La troisième initiative du genre, également signée James Schwarzenbach et qui demandait de limiter le nombre des étrangers à 500’000 personnes fut elle aussi rejetée par le souverain en 1974 par 65,8% de non.

En 1977, 70,5% de l’électorat suisse refusa une autre initiative visant à limiter la population étrangère. Deux autres initiatives du même genre ne passèrent pas non plus la rampe de l’électorat en 1988 et en 2000.

Le 9 février dernier en revanche, le peuple suisse a approuvé l’initiative de l’UDC contre l’immigration de masse. Celle-ci prévoit la réintroduction de contingents pour les étrangers.

Une initiative promue par l’Association Ecopop, «Stop à la surpopulation» a été déposée en 2012. Elle demande de limiter le flux migratoire annuel à 0,2% en moyenne de la population actuelle. La date de la votation n’a pas encore été fixée.

Le boom migratoire de l’après-guerre

Sortie pratiquement indemne de la Seconde Guerre mondiale, l’économie suisse a pu tout de suite tirer profit de la conjoncture positive de l’après-guerre.

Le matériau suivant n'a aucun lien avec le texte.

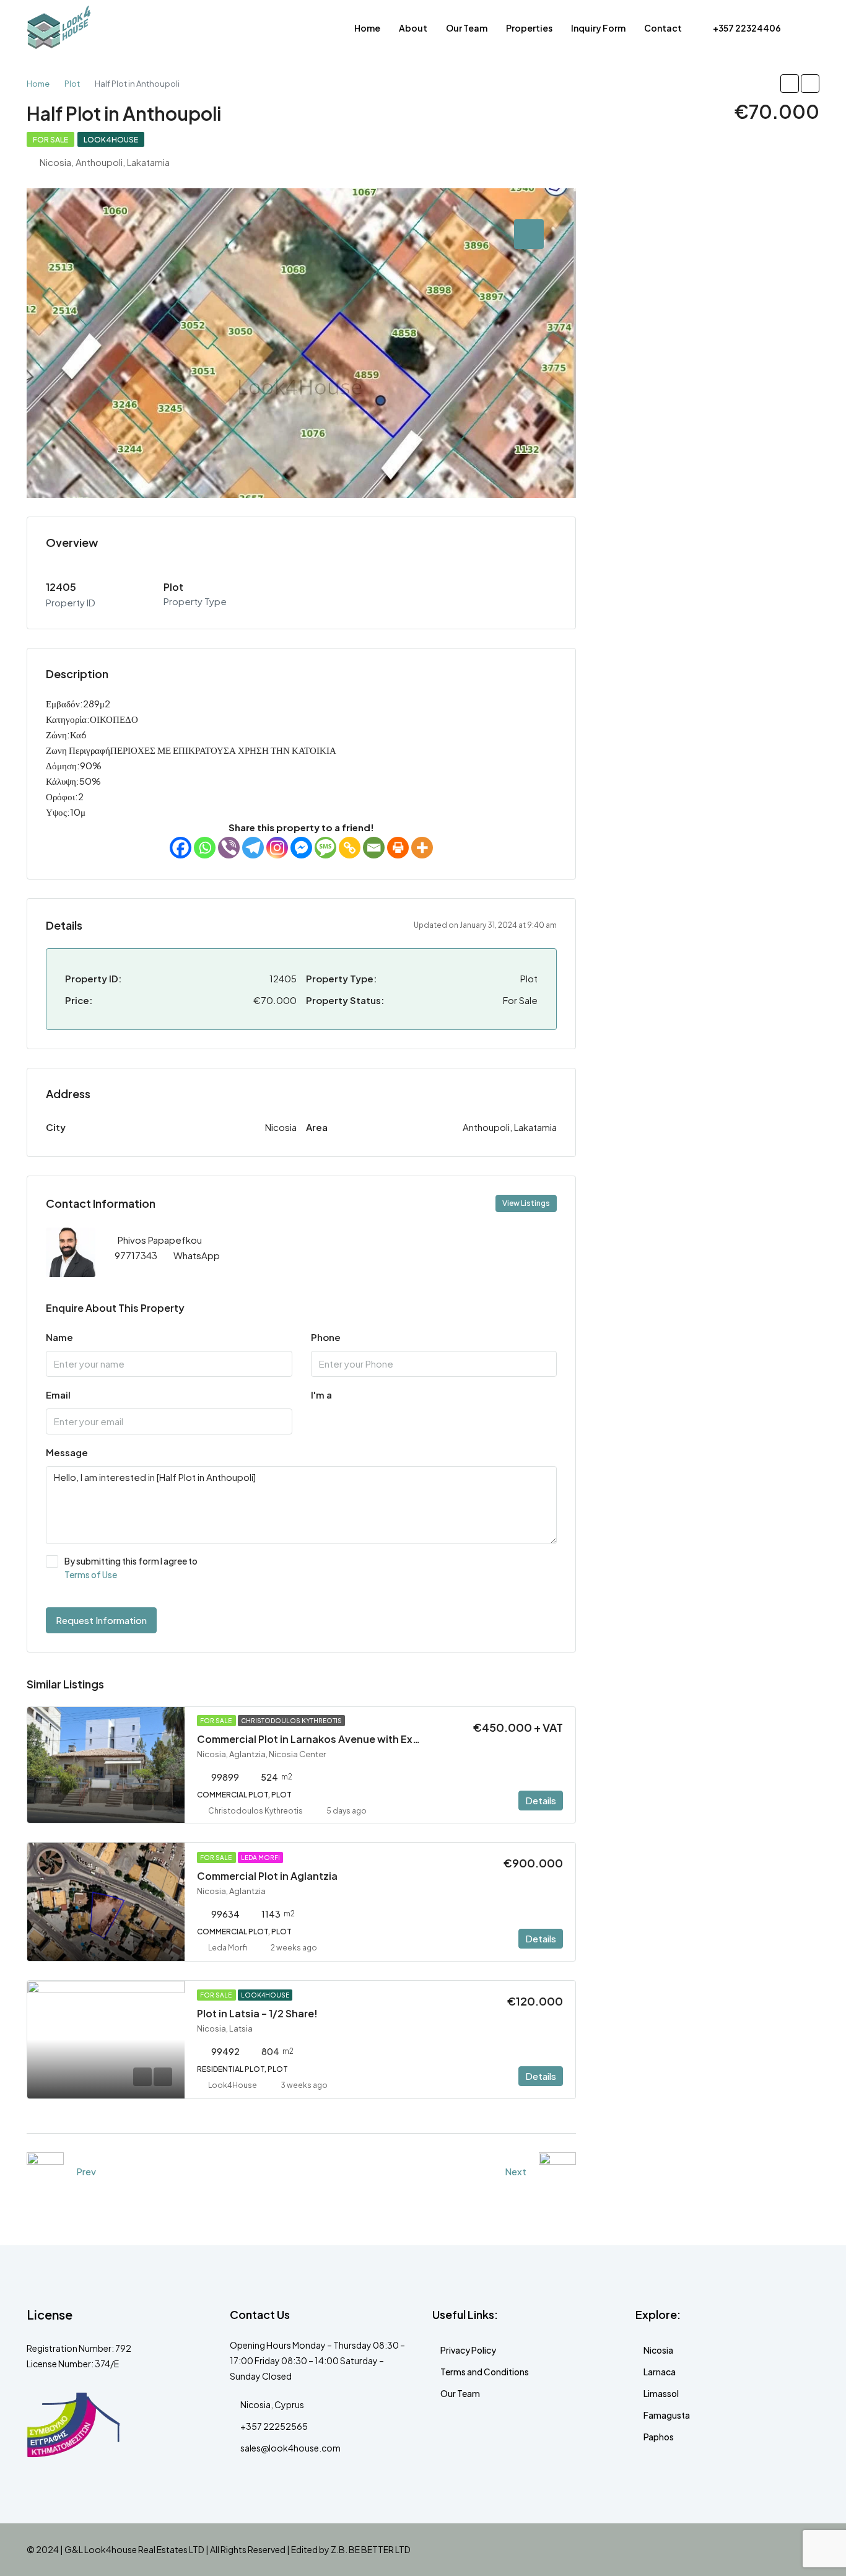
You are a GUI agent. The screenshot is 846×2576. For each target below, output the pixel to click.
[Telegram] (253, 847)
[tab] (529, 234)
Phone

Cependant, pour y parvenir, elle a dû recourir à la main d’œuvre étrangère.

Dès le 19e siècle, l’Italie a représenté pour la Suisse le bassin traditionnel de recrutement des travailleurs. En 1910 déjà, le pays comptait plus de 200’000 Italiens. Leur nombre a ensuite diminué durant les deux guerres, pour chuter au-dessous des 100’000 personnes au début des années 40 et remonter après 1945. 

En 1950, environ 400’000 Italiens résidaient en Suisse; dix ans plus tard ils étaient quelque 346’000 et en 1970 leur nombre frôlait les 600’000.

Pour assurer le recrutement de la main-d’œuvre étrangère, en 1948 déjà, la Suisse avait signé un premier accord avec l’Italie. Son principe se basait sur la migration temporaire. Un permis de séjour durable ne pouvait être obtenu qu’au terme de dix ans de séjour en Suisse.

Les autorités fédérales tentaient ainsi de concilier les exigences de l’économie, en autorisant un vaste flux de main-d’œuvre, avec le principe de la lutte contre l’Überfremdung, ou surpopulation étrangère, qui avait forgé la politique d’immigration dès l’entre deux-guerres.

Concurrence sur le marché du travail

Au début des années soixante cependant, ce schéma s’est mis à vaciller. La présence d’immigrés suscitait un malaise croissant dans la société suisse. La rapide croissance économique faisait craindre une reprise de l’inflation dont l’immigration aurait été tenue pour responsable.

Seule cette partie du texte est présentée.